About this exercise -
Instruction for the entries that follow: retype exactly the lines from the line with "Given: Switch to the 环节设置 tab" to the line with "Given: Select the checkbox", both included, and omit all others.

++++ Task inputs ++++

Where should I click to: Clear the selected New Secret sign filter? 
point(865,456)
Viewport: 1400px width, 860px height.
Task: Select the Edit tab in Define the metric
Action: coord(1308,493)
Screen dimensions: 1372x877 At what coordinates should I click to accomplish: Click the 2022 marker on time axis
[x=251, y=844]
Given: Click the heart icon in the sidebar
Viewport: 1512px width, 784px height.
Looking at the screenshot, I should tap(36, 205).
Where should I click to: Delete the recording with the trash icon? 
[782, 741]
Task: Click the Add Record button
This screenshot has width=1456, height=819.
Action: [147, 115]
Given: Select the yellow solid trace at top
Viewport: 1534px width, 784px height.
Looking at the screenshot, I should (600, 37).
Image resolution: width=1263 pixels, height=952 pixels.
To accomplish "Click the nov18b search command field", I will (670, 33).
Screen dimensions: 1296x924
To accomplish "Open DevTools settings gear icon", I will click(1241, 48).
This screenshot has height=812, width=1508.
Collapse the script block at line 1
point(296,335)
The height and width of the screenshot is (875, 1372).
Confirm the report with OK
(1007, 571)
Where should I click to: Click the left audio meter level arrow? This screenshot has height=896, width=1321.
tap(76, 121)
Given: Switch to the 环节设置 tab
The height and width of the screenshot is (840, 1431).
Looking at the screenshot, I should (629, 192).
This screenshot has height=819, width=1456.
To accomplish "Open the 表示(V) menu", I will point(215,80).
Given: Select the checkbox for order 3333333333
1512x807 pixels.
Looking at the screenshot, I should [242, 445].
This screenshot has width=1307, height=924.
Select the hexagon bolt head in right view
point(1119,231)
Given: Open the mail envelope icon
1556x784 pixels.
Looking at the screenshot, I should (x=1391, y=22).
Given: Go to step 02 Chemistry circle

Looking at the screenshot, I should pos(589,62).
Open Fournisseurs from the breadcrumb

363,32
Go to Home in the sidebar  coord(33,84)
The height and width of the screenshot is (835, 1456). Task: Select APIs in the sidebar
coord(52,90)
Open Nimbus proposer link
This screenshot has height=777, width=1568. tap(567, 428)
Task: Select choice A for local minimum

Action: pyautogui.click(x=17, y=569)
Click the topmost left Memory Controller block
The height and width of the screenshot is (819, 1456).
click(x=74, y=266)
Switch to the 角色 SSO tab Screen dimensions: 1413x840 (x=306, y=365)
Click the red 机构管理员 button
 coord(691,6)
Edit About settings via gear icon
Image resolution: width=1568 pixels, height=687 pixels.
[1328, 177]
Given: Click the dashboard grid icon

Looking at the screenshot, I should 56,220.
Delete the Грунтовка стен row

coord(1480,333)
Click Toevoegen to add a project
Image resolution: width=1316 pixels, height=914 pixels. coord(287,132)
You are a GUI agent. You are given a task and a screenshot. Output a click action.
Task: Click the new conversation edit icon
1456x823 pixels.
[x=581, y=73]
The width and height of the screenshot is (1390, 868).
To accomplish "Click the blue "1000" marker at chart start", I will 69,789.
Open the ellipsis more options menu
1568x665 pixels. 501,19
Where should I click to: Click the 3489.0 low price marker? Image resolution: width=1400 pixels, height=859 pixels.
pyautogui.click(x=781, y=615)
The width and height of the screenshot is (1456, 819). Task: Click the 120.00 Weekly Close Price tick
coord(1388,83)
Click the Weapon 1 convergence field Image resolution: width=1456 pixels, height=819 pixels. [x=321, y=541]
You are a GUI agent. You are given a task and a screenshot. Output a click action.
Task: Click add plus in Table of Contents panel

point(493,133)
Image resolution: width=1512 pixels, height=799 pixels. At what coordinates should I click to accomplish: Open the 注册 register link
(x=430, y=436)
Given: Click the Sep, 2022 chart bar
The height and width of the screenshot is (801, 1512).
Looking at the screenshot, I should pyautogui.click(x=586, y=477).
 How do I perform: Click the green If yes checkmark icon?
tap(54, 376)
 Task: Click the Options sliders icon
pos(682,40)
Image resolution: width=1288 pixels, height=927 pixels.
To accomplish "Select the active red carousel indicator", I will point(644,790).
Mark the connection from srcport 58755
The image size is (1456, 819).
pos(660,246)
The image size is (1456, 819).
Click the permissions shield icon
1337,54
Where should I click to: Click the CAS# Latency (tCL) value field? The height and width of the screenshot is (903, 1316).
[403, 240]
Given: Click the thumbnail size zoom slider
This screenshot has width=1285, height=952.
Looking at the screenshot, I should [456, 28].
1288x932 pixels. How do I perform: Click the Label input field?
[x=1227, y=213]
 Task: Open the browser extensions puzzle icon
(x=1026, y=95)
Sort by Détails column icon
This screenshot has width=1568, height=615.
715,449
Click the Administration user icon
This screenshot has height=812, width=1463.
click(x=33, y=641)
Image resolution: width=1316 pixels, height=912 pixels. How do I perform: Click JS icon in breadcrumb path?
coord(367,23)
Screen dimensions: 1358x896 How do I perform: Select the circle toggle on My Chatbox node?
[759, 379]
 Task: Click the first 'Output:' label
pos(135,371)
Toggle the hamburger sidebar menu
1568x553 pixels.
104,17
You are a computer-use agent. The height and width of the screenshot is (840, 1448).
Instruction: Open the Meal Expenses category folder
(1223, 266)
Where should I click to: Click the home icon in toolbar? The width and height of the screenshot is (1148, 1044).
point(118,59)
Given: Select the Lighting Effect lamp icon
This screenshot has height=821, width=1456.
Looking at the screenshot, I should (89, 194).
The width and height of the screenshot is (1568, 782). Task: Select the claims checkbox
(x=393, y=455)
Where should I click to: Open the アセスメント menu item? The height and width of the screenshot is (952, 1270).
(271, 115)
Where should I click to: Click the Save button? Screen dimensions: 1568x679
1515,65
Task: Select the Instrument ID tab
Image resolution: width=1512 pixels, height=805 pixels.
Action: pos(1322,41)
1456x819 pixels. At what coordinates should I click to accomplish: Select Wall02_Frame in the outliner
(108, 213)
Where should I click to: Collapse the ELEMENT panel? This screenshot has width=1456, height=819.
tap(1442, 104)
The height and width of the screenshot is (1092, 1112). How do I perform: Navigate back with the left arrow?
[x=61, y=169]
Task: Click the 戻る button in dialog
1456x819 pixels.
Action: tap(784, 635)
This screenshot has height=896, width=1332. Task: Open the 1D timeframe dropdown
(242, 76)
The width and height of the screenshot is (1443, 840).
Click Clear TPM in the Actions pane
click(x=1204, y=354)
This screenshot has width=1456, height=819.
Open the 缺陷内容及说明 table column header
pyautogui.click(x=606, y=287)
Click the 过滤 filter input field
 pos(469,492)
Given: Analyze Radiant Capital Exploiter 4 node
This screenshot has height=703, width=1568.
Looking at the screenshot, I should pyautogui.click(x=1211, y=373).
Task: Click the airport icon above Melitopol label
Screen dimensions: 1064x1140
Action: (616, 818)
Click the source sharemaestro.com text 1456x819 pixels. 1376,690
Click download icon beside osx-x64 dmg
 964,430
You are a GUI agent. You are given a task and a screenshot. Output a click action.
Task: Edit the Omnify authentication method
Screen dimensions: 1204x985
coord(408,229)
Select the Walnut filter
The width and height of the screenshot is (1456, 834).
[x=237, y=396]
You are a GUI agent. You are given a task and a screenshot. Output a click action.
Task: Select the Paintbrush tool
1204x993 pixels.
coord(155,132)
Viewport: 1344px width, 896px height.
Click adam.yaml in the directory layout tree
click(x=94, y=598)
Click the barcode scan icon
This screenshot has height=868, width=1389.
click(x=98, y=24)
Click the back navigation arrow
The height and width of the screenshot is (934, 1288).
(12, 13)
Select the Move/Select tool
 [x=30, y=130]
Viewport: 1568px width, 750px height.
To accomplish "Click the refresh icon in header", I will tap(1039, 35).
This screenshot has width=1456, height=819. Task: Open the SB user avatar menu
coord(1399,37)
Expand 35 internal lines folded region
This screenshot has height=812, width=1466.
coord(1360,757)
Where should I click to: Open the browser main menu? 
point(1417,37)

++++

Solution -
Given: Switch to the 环节设置 tab
The height and width of the screenshot is (840, 1431).
Looking at the screenshot, I should (629, 192).
This screenshot has height=819, width=1456.
To accomplish "Open the 表示(V) menu", I will point(215,80).
Given: Select the checkbox for order 3333333333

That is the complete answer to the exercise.